* **Set problem**
Reproduce the following records line for line, without changing anything.

--- Start of Provided records ---

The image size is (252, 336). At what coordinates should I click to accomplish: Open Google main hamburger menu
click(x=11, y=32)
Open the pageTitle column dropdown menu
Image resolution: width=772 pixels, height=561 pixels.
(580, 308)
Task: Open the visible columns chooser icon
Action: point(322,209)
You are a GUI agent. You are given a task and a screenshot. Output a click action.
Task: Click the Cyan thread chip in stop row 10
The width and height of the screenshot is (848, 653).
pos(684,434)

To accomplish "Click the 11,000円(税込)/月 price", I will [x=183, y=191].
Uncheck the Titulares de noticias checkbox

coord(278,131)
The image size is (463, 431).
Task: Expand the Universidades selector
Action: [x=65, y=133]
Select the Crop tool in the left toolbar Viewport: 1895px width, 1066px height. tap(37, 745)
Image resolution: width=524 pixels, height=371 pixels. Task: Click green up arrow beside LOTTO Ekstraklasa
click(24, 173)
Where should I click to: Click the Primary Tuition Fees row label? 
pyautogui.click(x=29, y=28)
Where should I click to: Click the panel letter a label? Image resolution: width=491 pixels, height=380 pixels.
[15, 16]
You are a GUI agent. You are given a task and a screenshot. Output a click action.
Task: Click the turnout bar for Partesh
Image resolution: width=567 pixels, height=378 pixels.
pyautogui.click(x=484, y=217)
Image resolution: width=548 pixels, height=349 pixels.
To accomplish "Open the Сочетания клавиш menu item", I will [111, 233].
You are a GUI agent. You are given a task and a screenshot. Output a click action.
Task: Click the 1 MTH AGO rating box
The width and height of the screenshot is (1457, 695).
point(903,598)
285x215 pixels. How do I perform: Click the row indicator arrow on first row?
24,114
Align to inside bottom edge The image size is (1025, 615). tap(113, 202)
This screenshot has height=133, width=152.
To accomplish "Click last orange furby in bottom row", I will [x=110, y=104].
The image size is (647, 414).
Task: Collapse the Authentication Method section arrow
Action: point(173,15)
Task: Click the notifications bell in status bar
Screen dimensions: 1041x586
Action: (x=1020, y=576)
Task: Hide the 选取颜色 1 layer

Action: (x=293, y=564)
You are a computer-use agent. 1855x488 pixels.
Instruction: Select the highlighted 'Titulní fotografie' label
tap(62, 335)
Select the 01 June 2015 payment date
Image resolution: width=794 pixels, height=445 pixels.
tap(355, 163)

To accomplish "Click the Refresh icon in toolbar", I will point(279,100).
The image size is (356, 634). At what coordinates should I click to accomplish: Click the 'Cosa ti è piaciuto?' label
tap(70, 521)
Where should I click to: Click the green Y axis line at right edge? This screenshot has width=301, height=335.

--- End of Provided records ---

* **Full answer**
The image size is (252, 336). At what coordinates should I click to accomplish: Open Google main hamburger menu
click(x=11, y=32)
Open the pageTitle column dropdown menu
Image resolution: width=772 pixels, height=561 pixels.
(580, 308)
Task: Open the visible columns chooser icon
Action: point(322,209)
You are a GUI agent. You are given a task and a screenshot. Output a click action.
Task: Click the Cyan thread chip in stop row 10
The width and height of the screenshot is (848, 653).
pos(684,434)

To accomplish "Click the 11,000円(税込)/月 price", I will [x=183, y=191].
Uncheck the Titulares de noticias checkbox

coord(278,131)
The image size is (463, 431).
Task: Expand the Universidades selector
Action: [x=65, y=133]
Select the Crop tool in the left toolbar Viewport: 1895px width, 1066px height. tap(37, 745)
Image resolution: width=524 pixels, height=371 pixels. Task: Click green up arrow beside LOTTO Ekstraklasa
click(24, 173)
Where should I click to: Click the Primary Tuition Fees row label? 
pyautogui.click(x=29, y=28)
Where should I click to: Click the panel letter a label? Image resolution: width=491 pixels, height=380 pixels.
[15, 16]
You are a GUI agent. You are given a task and a screenshot. Output a click action.
Task: Click the turnout bar for Partesh
Image resolution: width=567 pixels, height=378 pixels.
pyautogui.click(x=484, y=217)
Image resolution: width=548 pixels, height=349 pixels.
To accomplish "Open the Сочетания клавиш menu item", I will [111, 233].
You are a GUI agent. You are given a task and a screenshot. Output a click action.
Task: Click the 1 MTH AGO rating box
The width and height of the screenshot is (1457, 695).
point(903,598)
285x215 pixels. How do I perform: Click the row indicator arrow on first row?
24,114
Align to inside bottom edge The image size is (1025, 615). tap(113, 202)
This screenshot has height=133, width=152.
To accomplish "Click last orange furby in bottom row", I will [x=110, y=104].
The image size is (647, 414).
Task: Collapse the Authentication Method section arrow
Action: point(173,15)
Task: Click the notifications bell in status bar
Screen dimensions: 1041x586
Action: (x=1020, y=576)
Task: Hide the 选取颜色 1 layer

Action: (x=293, y=564)
You are a computer-use agent. 1855x488 pixels.
Instruction: Select the highlighted 'Titulní fotografie' label
tap(62, 335)
Select the 01 June 2015 payment date
Image resolution: width=794 pixels, height=445 pixels.
tap(355, 163)

To accomplish "Click the Refresh icon in toolbar", I will point(279,100).
The image size is (356, 634). At what coordinates should I click to accomplish: Click the 'Cosa ti è piaciuto?' label
tap(70, 521)
Where should I click to: Click the green Y axis line at right edge? This screenshot has width=301, height=335.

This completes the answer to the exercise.